◆ Stated problem A ◆
In the post on American inequality, rewrite the paragraph starting "OPEC created an artificial shortage" as a short list that keeps its main facts.
◆ Stated problem B ◆
Write the next part of the post on American inequality, picking up after its final sentence.

◆ Document passage ◆
25 August 2016

Did America Stop Being Great?

We didn't stop being great,  not really, but there's a real collection of problems that are making life not so great for a lot of people.  The picture below shows a particularly important manifestation of this.  It's from this article:
http://www.eoionline.org/blog/x-marks-the-spot-where-inequality-took-root-dig-here/
article

from that article


Something significant happened in the '70s to produce that shocking and very consequential discontinuity.

several things happened all at once: ever since the reforms that followed the great depression, the people that felt they had been hurt by those reforms (they are few in number, but they're very very rich) had been trying to undermine them and the gigantic success of the economic theory that worked extremely well for almost half a century. in the mid '70s, several things happened all at once:
  1. OPEC created an artificial shortage of oil1. this created an unusual type of recession, called a supply side recession, which is accompanied by high inflation, where normal, demand side recessions have deflation or deflationary pressure. The Fed was not able to do anything to restore the oil supply, so the problem persisted and president Nixon thrashed around with ineffective policies like price controls that just made everything worse.
  2. Milton Friedman won the Nobel in 1976, giving him a potent platform, despite the obvious, catastrophic failure of his ideas when implemented2 in Chile3, Argentina, Brazil, Iran. Reagan embraced them wholeheartedly and began implementing them here as fast as he could: killing unions and infrastructure projects, giving away government resources (especially forests) willy nilly4, allowing the minimum wage to fall behind inflation, etc.  But they'd learned how important propaganda is and they used it well. Obama is the first president since then to admit some skepticism.
  3. One of those ideas was that shareholder value5 was the only thing that mattered, and that such issues as product quality, responsible behavior in the community, how they treat employees, etc., are accurately reflected in the stock price. This is one of a collection of ideas that are collectively called the Efficient Markets Hypothesis. It is wrong, catastrophically so, but the double whammy of the Nobel and the OPEC-caused recession seemed to give it credibility.  It tended to encourage self serving or sometimes even fraudulent behavior to prop up the stock price, instead of better products and better corporate behavior.  And it tended to make the sort of people who can afford to buy influence even richer, so they chose to buy influence that reinforced the idea.

◆ Records ◆
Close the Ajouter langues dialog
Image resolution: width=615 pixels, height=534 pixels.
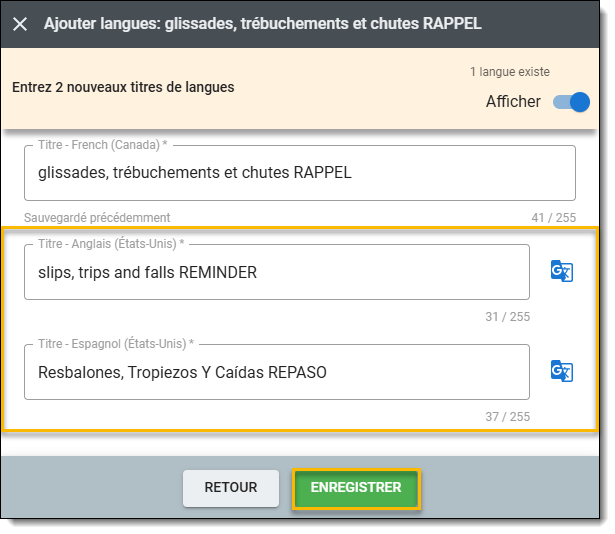pos(20,23)
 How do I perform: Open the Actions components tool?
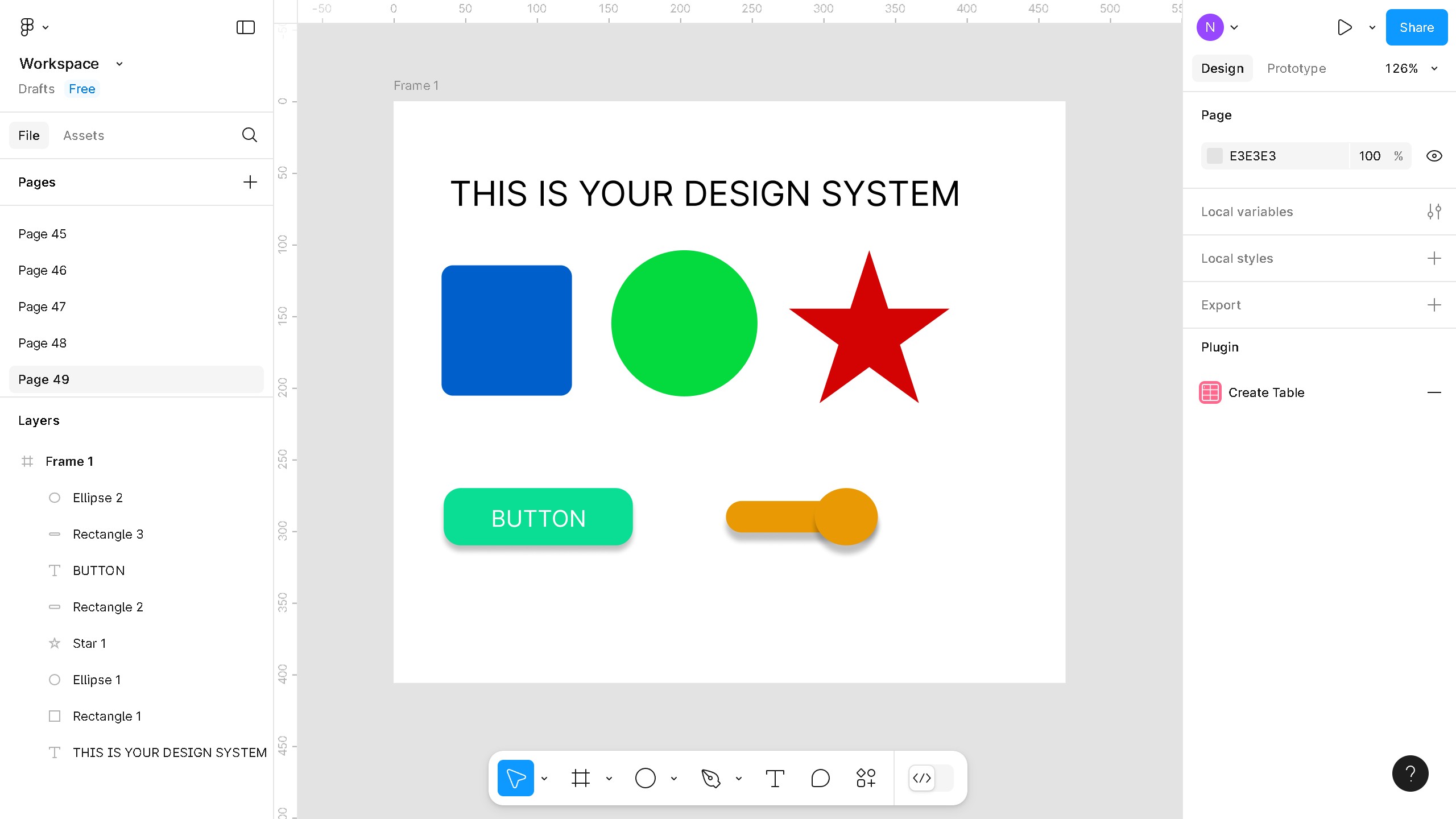pos(866,778)
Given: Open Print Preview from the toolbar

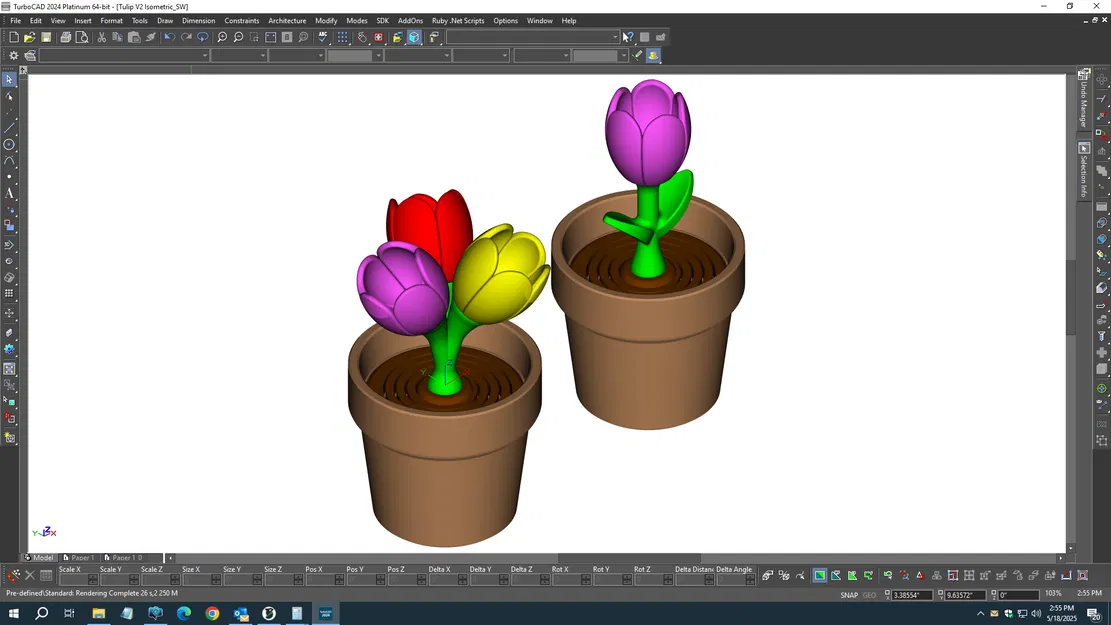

◆ Exercise result A ◆
- OPEC created an artificial oil shortage.
- This caused a supply side recession, which comes with high inflation. Normal demand side recessions bring deflation or deflationary pressure instead.
- The Fed could not restore the oil supply, so the problem went on.
- President Nixon tried ineffective policies such as price controls, which made everything worse.

◆ Exercise result B ◆
  4. In 1978, the supreme court ruled6 that banks can charge up to whatever the interest limit is, in the state in which they are chartered no matter what the rules are where the business is being done. this immediately led to several states eliminating their usury laws and made the predatory lending business possible, as well as the only slightly less predatory credit card business.
  5. availability of effective air conditioning made it practical to employ industrial and office workers in the south, so many industries moved their worker base to "right to work" states, where it was legal for businesses to obstruct union organizers. This was a long trend but the '70s marks a big transition.
  6. containerized shipping made it practical to outsource manufacturing to far away places, where they have even fewer worker protections and lower wages than in the American South.
  7. Free Trade agreements exacerbated the ease of outsourcing.
  8. the people who were old enough to remember and understand the great depression first hand started dying off.   Policies like Glass-Steagall, the Securities Act of 1933, and the Securities Exchange Act of 1934 were enormously effective and they were all weakened in the 70s through 90s.

during the 30s through 70s, we did such a good job with infrastructure that it took decades for the damage the EMH and the rest had caused to be obvious. The middle class had plenty of savings, the roads were built looking ahead to 30 years or so of growth and wear, and so forth. But now it's gone. if we actually do want to restore the things that were good about the 40s-90s, we need to unwind as much of this as we can.


There's probably not much we can do about shipping. But all of the rest are conscious choices we have made.  The most catastrophic was the election of Reagan, but we can repudiate the changes he made to union rights, to public infrastructure support, to management of public resources. 

We need to make regulations that force private corporations to be good citizens: minimum wage, union protections, environmental protection. Once one business in a market has begun cheating, they all need to, in order to compete.  We need to break that cycle.  Business groups might be able to do this but their track record is abysmal.  Regulation, unfortunately, is the only way.  If done right, it will hurt all by exactly the same amount, which means all will keep their present markets.

We need to reverse Marquette v First of Omaha somehow.   Probably the only way is a national usury law.  I'm thinking it should be flexible and adaptive.  For example, the Prime Lending Rate plus 6.  presently the prime is about 3.5%, so this would be a 9.5% cap on loan interest.  During more normal times, the prime is closer to 7% so this would be 13% cap.  If predatory lenders can't make a profit at that rate, that's a good thing: they won't be making ruinous loans.  Credit card companies are doing good business at 13% today.

Note that Donald Trump is a supporter of many of the things that have made us less great.  To the Donald, making America great again is about making Donald Trump rich at the expense of everybody else.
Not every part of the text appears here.